Parenting: Childhood Bonds
By April MasiniMarch 20, 2007 (Posted at 1:41 pm)
Bonding is an important developmental step for babies that allows them to have healthy relationships for the rest of their life. It is crucial. The first bond for a baby is with the mother or a primary caregiver. The bond allows the child to trust and find comfort in a mother or mother figure. This bond allows the child to transfer that trust to other people in his or her life.
As a toddler, the child learns to say “No,” and this is a time when the child separates and individuates as well as goes out into the world (okay, the park) and attaches to friends, babysitters, and other people who the child sees on a regular basis. The more these bonds are encouraged, and the more the bonds are between people who are healthy and practice healthy living, the better chance a child has for successful adult relationships, romances, families and work relationships.
Attachment disorder is what children suffer when they do not successfully bond with one or both of their parents. This bonding time for attachment is usually from birth through early years. When children do not attach to their parents they have trouble attaching with other people in relationships throughout their lives. This includes friendships, romantic relationships and parent-child relationships where they are the parent.
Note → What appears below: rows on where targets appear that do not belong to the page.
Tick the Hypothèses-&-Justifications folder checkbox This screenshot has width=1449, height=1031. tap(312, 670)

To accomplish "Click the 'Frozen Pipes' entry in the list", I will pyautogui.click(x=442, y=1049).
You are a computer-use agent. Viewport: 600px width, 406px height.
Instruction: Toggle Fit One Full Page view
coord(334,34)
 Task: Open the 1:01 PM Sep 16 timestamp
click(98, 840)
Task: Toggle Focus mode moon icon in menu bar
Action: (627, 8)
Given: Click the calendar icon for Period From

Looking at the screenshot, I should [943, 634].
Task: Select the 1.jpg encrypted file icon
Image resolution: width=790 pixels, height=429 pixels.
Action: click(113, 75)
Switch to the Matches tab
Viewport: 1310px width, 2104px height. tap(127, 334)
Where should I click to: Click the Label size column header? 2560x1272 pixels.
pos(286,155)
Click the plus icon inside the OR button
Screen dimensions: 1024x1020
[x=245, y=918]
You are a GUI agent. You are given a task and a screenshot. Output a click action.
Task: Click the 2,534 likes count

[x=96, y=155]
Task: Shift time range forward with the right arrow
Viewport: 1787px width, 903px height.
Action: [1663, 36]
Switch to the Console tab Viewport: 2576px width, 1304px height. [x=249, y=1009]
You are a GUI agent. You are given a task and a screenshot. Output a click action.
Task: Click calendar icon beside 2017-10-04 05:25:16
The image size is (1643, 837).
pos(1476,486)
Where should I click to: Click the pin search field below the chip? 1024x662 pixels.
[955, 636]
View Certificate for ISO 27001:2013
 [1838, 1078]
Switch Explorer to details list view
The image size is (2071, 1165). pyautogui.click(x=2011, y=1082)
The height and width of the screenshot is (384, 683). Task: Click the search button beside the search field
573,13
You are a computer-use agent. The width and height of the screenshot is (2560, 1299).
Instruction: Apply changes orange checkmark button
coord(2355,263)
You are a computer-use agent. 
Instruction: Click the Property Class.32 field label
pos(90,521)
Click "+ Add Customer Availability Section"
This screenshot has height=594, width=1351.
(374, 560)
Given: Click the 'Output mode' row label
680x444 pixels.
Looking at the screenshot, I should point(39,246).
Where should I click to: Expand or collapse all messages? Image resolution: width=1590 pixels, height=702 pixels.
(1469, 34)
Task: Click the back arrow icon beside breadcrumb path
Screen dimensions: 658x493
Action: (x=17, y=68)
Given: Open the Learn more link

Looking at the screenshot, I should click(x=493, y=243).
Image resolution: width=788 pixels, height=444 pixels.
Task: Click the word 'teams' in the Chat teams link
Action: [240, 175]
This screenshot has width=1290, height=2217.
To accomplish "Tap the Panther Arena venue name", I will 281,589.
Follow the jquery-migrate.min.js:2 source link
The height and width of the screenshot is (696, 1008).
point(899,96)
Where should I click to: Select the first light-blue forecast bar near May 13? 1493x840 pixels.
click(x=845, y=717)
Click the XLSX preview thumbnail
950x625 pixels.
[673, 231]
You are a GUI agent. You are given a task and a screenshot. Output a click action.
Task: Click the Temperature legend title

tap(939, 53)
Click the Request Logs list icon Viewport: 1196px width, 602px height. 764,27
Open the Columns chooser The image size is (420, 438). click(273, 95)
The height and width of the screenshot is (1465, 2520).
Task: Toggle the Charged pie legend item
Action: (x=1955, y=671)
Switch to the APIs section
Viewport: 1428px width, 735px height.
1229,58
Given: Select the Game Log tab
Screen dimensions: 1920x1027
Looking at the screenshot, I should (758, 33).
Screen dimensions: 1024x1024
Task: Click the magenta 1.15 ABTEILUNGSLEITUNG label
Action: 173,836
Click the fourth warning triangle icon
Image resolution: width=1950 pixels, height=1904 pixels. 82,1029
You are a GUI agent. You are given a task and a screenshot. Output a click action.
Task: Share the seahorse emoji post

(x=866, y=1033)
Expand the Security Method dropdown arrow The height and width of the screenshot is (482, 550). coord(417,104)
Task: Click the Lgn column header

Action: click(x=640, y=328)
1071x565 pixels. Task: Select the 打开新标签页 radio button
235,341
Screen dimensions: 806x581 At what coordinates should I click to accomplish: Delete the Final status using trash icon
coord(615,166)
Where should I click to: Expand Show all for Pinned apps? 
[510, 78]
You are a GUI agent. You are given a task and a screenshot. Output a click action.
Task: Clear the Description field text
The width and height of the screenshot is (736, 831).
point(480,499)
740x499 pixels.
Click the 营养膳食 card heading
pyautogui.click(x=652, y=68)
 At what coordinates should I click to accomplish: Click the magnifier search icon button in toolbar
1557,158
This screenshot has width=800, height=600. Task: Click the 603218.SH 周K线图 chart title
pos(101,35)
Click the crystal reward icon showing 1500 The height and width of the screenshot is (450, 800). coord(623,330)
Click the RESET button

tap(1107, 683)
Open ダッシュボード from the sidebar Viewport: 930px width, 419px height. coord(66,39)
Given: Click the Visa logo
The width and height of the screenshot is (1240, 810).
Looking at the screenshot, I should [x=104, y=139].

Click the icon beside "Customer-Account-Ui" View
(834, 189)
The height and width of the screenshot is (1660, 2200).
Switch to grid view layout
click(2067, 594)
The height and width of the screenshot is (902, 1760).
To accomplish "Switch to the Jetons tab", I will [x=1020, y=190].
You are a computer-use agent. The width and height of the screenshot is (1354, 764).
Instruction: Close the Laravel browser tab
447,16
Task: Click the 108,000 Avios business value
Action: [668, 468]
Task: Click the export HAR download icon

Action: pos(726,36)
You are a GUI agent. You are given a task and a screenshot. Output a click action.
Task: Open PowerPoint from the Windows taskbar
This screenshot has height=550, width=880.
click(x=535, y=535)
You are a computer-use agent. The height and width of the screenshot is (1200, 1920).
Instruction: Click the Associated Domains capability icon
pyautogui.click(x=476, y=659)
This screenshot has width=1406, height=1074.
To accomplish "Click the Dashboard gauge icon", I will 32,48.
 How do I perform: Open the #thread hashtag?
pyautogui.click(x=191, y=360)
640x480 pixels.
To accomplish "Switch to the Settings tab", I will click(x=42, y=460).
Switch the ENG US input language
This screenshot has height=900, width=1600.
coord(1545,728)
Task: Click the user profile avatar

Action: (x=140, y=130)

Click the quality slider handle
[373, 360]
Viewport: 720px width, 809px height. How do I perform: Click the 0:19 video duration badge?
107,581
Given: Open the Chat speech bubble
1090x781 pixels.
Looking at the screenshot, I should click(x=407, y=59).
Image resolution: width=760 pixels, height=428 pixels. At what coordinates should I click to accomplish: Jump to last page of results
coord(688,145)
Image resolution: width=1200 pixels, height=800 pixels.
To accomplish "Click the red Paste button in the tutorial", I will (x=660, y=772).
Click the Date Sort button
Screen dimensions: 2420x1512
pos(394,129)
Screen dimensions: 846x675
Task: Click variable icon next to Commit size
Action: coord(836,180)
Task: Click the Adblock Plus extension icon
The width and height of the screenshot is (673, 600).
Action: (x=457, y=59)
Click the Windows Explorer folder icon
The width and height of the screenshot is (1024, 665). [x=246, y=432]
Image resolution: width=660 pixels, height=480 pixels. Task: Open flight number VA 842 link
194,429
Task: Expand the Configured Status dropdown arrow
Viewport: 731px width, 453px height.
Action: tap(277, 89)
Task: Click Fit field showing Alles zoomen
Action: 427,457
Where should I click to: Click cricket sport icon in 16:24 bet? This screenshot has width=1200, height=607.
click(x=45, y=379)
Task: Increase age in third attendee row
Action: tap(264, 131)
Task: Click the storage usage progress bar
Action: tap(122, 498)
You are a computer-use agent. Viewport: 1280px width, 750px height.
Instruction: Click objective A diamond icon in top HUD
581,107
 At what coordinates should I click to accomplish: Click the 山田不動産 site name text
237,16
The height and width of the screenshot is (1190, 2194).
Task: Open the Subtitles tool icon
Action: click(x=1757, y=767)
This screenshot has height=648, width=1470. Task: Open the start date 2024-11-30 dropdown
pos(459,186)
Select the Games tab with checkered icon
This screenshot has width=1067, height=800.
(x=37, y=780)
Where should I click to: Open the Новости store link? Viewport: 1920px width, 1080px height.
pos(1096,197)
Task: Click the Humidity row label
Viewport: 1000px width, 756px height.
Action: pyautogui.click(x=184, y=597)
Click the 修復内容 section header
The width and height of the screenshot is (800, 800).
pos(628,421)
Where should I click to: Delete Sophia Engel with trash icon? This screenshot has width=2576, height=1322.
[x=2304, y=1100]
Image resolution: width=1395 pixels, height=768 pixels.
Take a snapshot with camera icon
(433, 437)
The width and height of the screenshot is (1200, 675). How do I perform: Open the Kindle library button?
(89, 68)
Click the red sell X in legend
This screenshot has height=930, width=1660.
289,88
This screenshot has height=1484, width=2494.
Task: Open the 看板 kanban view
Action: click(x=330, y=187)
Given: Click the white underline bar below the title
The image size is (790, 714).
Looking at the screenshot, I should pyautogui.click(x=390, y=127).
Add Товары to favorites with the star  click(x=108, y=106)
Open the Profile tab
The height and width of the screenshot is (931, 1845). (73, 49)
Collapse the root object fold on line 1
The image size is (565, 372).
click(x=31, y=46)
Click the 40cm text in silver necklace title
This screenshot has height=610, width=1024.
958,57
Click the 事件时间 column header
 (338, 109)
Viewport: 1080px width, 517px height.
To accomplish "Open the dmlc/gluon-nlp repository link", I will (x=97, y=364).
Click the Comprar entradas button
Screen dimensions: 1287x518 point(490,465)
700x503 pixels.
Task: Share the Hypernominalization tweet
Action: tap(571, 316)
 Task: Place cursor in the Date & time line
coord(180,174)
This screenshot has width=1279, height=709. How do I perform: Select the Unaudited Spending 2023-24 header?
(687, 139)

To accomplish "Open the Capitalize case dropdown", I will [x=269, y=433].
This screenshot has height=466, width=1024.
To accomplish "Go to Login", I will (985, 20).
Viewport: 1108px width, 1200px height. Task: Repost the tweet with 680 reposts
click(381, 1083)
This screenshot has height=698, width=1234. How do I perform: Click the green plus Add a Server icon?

In worst scenario cases, they children who do not attachment do not develop empathy, compassion or sympathy, and can be very cold blooded and calculated as well as narcissistic. Many criminals never attached as children.
That said, lack of attachment does not mean that a child will become a criminal. Especially if the parent is aware of the attachment issues and tries to remedy them.
Children from adoption situations or foster care situations have natural challenges attaching because they are not with their parents to attach to, physically. Introducing attachment to these children after they are adopted can be easy or difficult. It requires special intelligence, communication and intimacy. Parents should offer themselves to children for comfort, questions and basic needs on a consistent basis. This is a start because the children have not had consistency from a parental figure coming from an orphanage — or they have had it from someone else, and are now suffering abandonment issues.